McAfee Security for Microsoft Exchange 8.6.0

Use advanced search filters

Generate graphical report on detections using advanced search filters.

Task
1 Click Dashboard | Graphical Reports. The Graphical Reports page appears.
2 Click Advanced tab.
3 Select at least one filter or up to three filters from the list:
Primary filters
Filter Description
Subject Search using the "subject" of an email.
Recipients Search using an email address of the recipient.
Reason Search using the detection trigger or using the reason why the item was quarantined. When you select the Reason filter, secondary filters are enabled for further refining your search.

For example, you might want to search for all items that were quarantined due to the Mail Size rule being triggered as the reason.

Ticket Number To search using the ticket number. A ticket number is a 16-digit alpha-numeric entry which is auto-generated by the software for every detection.
Detection Name To search by the name of a detected item.
Spam Score To search based on the spam score.

For example, you might want to search for all items that were quarantined with a Spam Score equal to 3.

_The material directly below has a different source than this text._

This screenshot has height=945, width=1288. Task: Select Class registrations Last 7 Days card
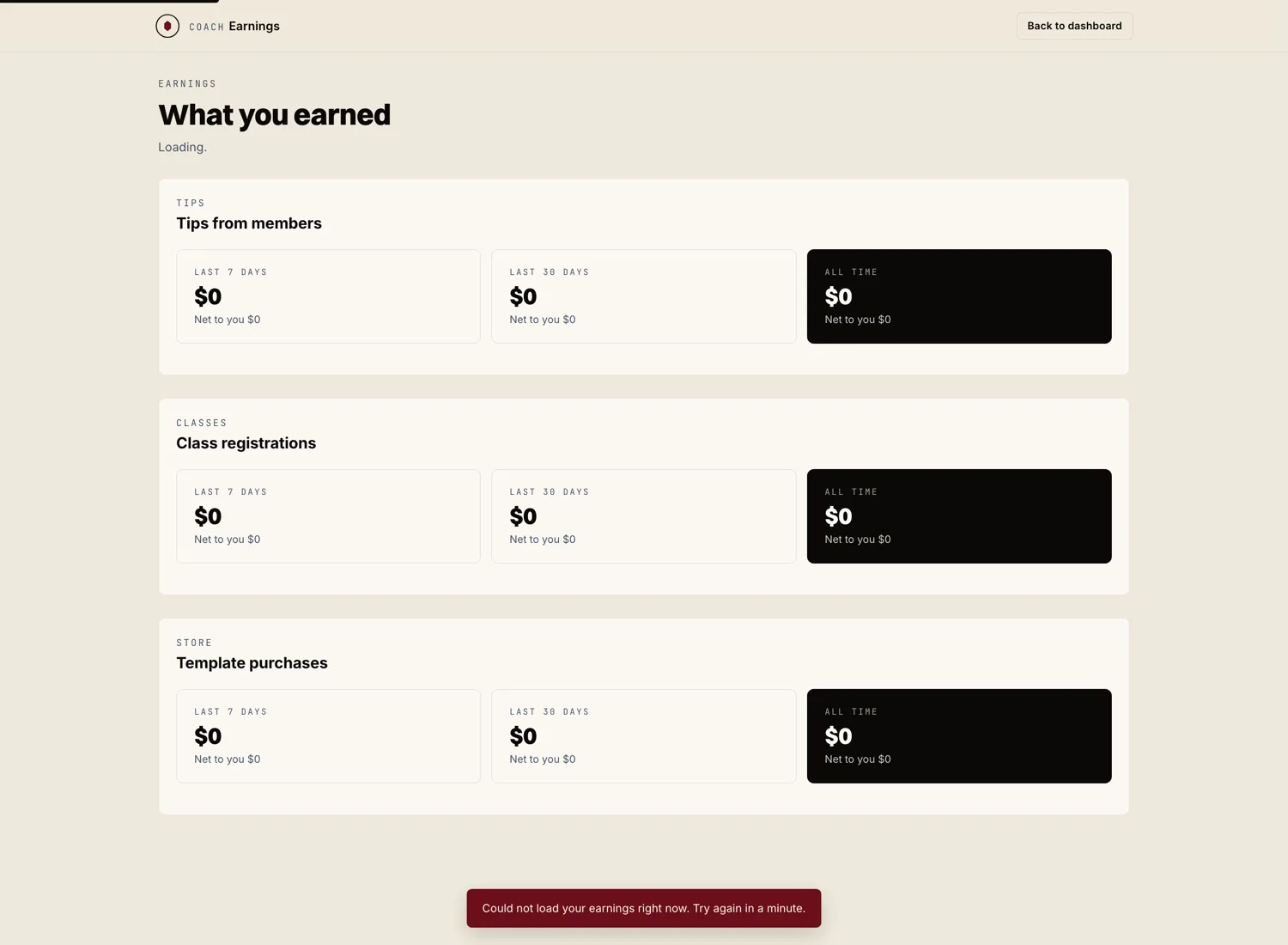tap(328, 516)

Spam Score is a number that indicates the amount of potential spam contained within an email message. The engine applies anti-spam rules to each email message it scans. Each rule is associated with a score. To assess the risk that an email message contains spam, these scores are added together to give an overall spam score for that email message. The higher the overall spam score, the higher the risk that the email messages contains spam. The spam score can range between 0 and 100. Incoming messages start with a spam score of zero. Each time a message violates a filter, its spam score increases.
A secondary filter is only available for the Reason filter. If you do not want to specify the secondary filter, ensure that the field is blank so that all detections are queried upon.
Secondary filters
Filter Description
Anti-Virus Search for items that were quarantined when a potential virus was found in the message.
DLP and Compliance Search for items that were quarantined when a banned content was found in the message. For example: inappropriate words.
File Filter Search for items that were quarantined when a banned file was found in the message.
Anti-Spam Search for items that were quarantined when spam was found. For example: chain email messages
IP Reputation Search for items that were quarantined when IP Reputation exceeds the defined threshold.
Encrypted or Corrupted Search for items that were quarantined when encrypted or corrupt content was found in the email.
Potentially Unwanted Program Search for items that were quarantined when potentially unwanted program was found in the email.
Phish Search for items that were quarantined when phishing content was found in the email
Packer Search for items that were quarantined when packers (small programs, compressed executables files, encrypted code) was found in the email.
Mail Size Search for items that were quarantined when mail size exceed the maximum limit set.
Encrypted Search for items that were quarantined when encrypted content was found in the email.
Signed Search for items that were quarantined when signed content was found in the email.
Corrupted Search for items that were quarantined when corrupt content was found in the email.
Denial of Service Search for items that were quarantined when denial-of-service threat occurred. For example: if you want to retrieve all email messages that were quarantined during the event.
Protected Content Search for items that were quarantine when protected content was found and the content might not be accessed for scrutiny.
Password Protected Search for items that were quarantined when password protected content was found and the content might not be accessed for scrutiny.
Blocked MIME Search for items that were quarantined when blocked MIME (multipurpose Internet Mail Extension) were found in the email.
URL Reputation Search for items that were quarantined when URL reputation exceeds the defined threshold.
TIE Reputation Search for items that were quarantined when TIE reputation exceeds the defined threshold.
SPF Soft Fail Search for items that were quarantined when spoof content was found in the email.
SPF Hard Fail Search for items that were quarantined when spoof content was found in the email.
For more information about the search filters, see Search filters.
4 Select All Dates or a Date Range from the drop-down lists.
If you select All Dates, the query returns search results from quarantine database from day it started quarantining any detected items. If you select Date Range, select the Date, Month, Year, Hour, and Minutes from the From and To fields to enable your query to search within a date range.
5 Select Bar Graph or Pie Chart as required.
6 If you select Pie Chart, select a filter from the drop-down list to further refine your search:
Query on
Filter Description
Recipients Search using the recipient email address
Sender Search using the senders email address
Filename Search using a quarantined file name.
Detection Name Search using the name of a detected item.
Subject Search using the "subject" of an email.
Reason Search using the detection trigger or using the reason why the item was quarantined.
Rule Name Search using the name of the rule that triggered the detection.
Policy Name Search using the policy name that made the detection.
a In Maximum Results, specify the number of search results you want to view. You can view a maximum of 99 search results and this field is available only if you select pie chart.
7 Click Search. The search results are shown in the View Results pane. In Magnify Graph, select the zoom percentage to let you enlarge or reduce the view of the graph in the View Results pane The search results are shown in the View Results pane.